• EXERCISE DIRECTIONS: Omit the pictures and output every entry below exactly as written.

-------- RECORDS PROVIDED

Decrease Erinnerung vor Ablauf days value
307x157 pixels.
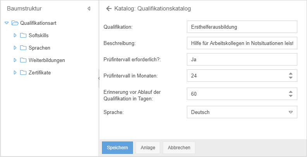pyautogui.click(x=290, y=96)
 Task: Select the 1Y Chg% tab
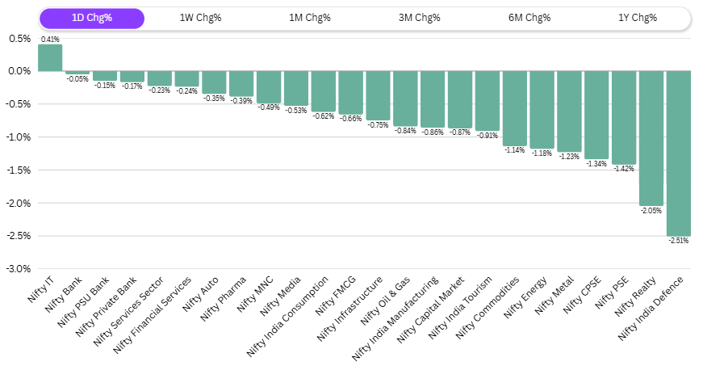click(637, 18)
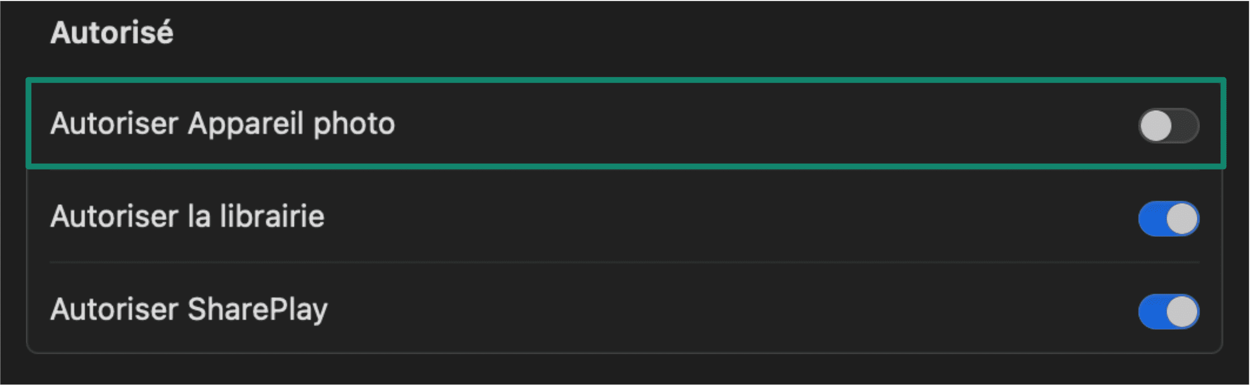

----------------

• OUTPUT OF THE EXERCISE:
Decrease Erinnerung vor Ablauf days value
307x157 pixels.
pyautogui.click(x=290, y=96)
 Task: Select the 1Y Chg% tab
click(637, 18)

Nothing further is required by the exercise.